- _Recorded information_:
=== Section Start ===
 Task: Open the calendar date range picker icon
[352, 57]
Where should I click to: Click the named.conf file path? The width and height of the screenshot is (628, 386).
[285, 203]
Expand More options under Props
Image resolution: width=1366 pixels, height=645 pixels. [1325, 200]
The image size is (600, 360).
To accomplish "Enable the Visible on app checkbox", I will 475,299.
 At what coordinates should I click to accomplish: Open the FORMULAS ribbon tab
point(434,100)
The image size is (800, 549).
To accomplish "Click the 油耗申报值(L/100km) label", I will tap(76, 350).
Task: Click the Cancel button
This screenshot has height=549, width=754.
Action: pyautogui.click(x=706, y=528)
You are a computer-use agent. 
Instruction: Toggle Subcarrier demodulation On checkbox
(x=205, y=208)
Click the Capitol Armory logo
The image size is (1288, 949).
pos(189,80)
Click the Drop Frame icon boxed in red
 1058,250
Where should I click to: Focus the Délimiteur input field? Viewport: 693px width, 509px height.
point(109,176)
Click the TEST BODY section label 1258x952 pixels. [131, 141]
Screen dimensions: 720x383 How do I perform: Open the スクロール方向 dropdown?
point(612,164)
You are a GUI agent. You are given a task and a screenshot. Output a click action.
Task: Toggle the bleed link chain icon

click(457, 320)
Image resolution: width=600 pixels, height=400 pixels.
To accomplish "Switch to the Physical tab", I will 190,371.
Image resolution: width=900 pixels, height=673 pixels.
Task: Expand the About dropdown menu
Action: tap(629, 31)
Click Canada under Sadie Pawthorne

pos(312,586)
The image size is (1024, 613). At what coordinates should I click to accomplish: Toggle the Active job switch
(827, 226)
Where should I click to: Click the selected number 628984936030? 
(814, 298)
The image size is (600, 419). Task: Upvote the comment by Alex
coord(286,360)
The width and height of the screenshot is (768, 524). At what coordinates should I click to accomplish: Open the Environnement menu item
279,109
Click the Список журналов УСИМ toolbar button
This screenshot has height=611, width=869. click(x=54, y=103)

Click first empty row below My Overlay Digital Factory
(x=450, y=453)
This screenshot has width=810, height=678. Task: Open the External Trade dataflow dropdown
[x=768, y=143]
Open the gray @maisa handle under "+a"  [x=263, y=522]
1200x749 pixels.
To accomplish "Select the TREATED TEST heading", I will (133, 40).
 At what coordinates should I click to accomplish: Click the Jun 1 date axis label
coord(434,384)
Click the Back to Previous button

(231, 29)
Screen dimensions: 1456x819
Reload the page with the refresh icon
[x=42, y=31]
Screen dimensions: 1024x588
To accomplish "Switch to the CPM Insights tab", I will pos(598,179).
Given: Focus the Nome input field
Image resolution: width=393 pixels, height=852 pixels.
=== Section End ===
- _Task goal_: Reproduce every record that appears above, keeping the wording exact.

- _Output_:
 Task: Open the calendar date range picker icon
[352, 57]
Where should I click to: Click the named.conf file path? The width and height of the screenshot is (628, 386).
[285, 203]
Expand More options under Props
Image resolution: width=1366 pixels, height=645 pixels. [1325, 200]
The image size is (600, 360).
To accomplish "Enable the Visible on app checkbox", I will 475,299.
 At what coordinates should I click to accomplish: Open the FORMULAS ribbon tab
point(434,100)
The image size is (800, 549).
To accomplish "Click the 油耗申报值(L/100km) label", I will tap(76, 350).
Task: Click the Cancel button
This screenshot has height=549, width=754.
Action: pyautogui.click(x=706, y=528)
You are a computer-use agent. 
Instruction: Toggle Subcarrier demodulation On checkbox
(x=205, y=208)
Click the Capitol Armory logo
The image size is (1288, 949).
pos(189,80)
Click the Drop Frame icon boxed in red
 1058,250
Where should I click to: Focus the Délimiteur input field? Viewport: 693px width, 509px height.
point(109,176)
Click the TEST BODY section label 1258x952 pixels. [131, 141]
Screen dimensions: 720x383 How do I perform: Open the スクロール方向 dropdown?
point(612,164)
You are a GUI agent. You are given a task and a screenshot. Output a click action.
Task: Toggle the bleed link chain icon

click(457, 320)
Image resolution: width=600 pixels, height=400 pixels.
To accomplish "Switch to the Physical tab", I will 190,371.
Image resolution: width=900 pixels, height=673 pixels.
Task: Expand the About dropdown menu
Action: tap(629, 31)
Click Canada under Sadie Pawthorne

pos(312,586)
The image size is (1024, 613). At what coordinates should I click to accomplish: Toggle the Active job switch
(827, 226)
Where should I click to: Click the selected number 628984936030? 
(814, 298)
The image size is (600, 419). Task: Upvote the comment by Alex
coord(286,360)
The width and height of the screenshot is (768, 524). At what coordinates should I click to accomplish: Open the Environnement menu item
279,109
Click the Список журналов УСИМ toolbar button
This screenshot has height=611, width=869. click(x=54, y=103)

Click first empty row below My Overlay Digital Factory
(x=450, y=453)
This screenshot has width=810, height=678. Task: Open the External Trade dataflow dropdown
[x=768, y=143]
Open the gray @maisa handle under "+a"  [x=263, y=522]
1200x749 pixels.
To accomplish "Select the TREATED TEST heading", I will (133, 40).
 At what coordinates should I click to accomplish: Click the Jun 1 date axis label
coord(434,384)
Click the Back to Previous button

(231, 29)
Screen dimensions: 1456x819
Reload the page with the refresh icon
[x=42, y=31]
Screen dimensions: 1024x588
To accomplish "Switch to the CPM Insights tab", I will pos(598,179).
Given: Focus the Nome input field
Image resolution: width=393 pixels, height=852 pixels.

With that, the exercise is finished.